Scheduling is another area that seems to be handled sub-optimally. Here are two examples.

I’ve heard of patients being sent by taxi from Cornwall to London (at least four hours drive) in order to visit a cardiologist because there isn’t one in the southwest. That can’t be a good use of NHS funds. Surely it would be possible to collect together all the patients in need of a cardiologist in that region and fly one down for a day? And why isn’t there one there, anyway?

I’ve also heard of ward beds being ‘blocked’ by a patient that should really have been discharged, but no ambulance or relative was available to take them home. I’m guessing a ward bed costs £1,000 per day, so put the patient in a taxi, for Heaven’s sake! In the end that’s what the registrar did, but of course there was much consternation over how to account for that, financially.

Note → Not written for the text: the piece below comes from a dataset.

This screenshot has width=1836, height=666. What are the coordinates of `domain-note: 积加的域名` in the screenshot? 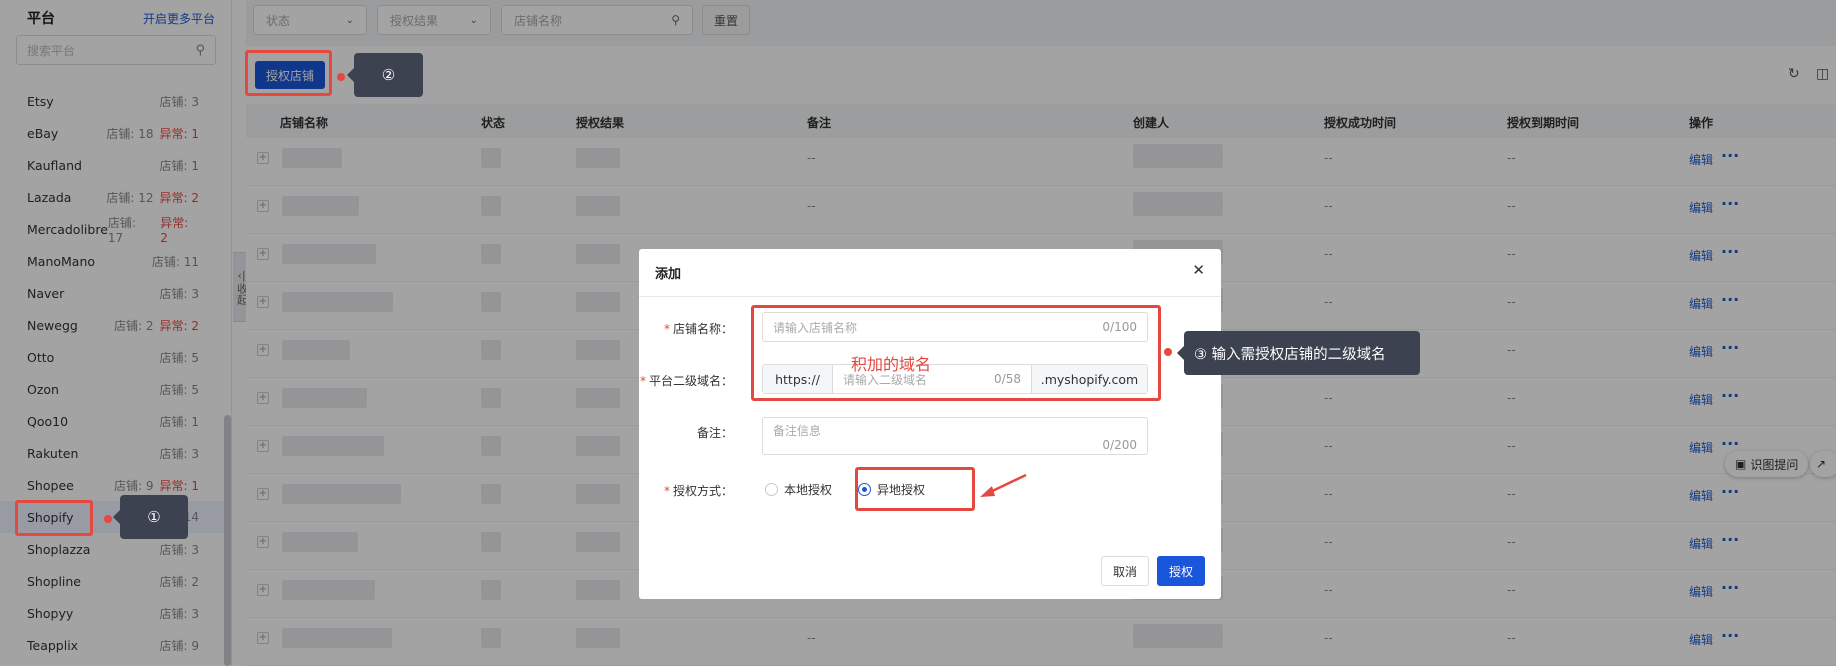 It's located at (892, 364).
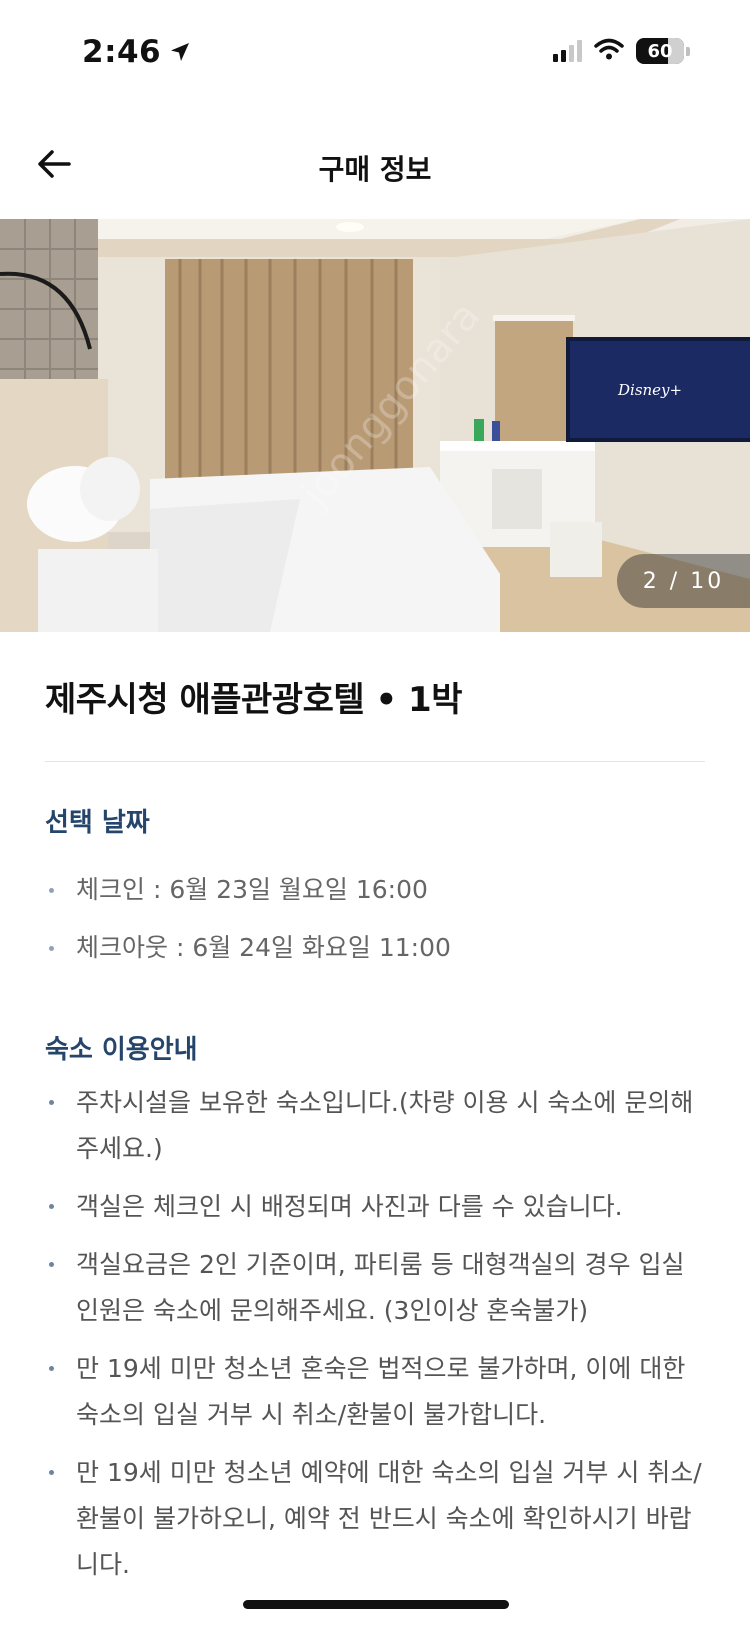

Bottom line: there’s inefficiency within hospitals and there’s inefficiency between hospitals, and the system’s not currently set up to deal with either particularly well. And throwing more money at the problem isn’t going to make it go away – in fact it’ll probably just make it worse.

Now, large government-backed computer projects are famously disaster-prone the world over. In 2011 NHS scrapped a £12bn computer system, for example. But that’s not what is needed here. The technology departments in hospitals and surgeries can learn from the way modern software projects tend to work: a cycle of prototype and refinement, and gradual adoption rather than a “big bang”. So, one hospital develops some software with nifty features, neighbouring hospitals adopt it and pretty soon you have a large enough collective budget to tweak version 1.0 to add all the features those other hospitals need. So then more hospitals join and so forth.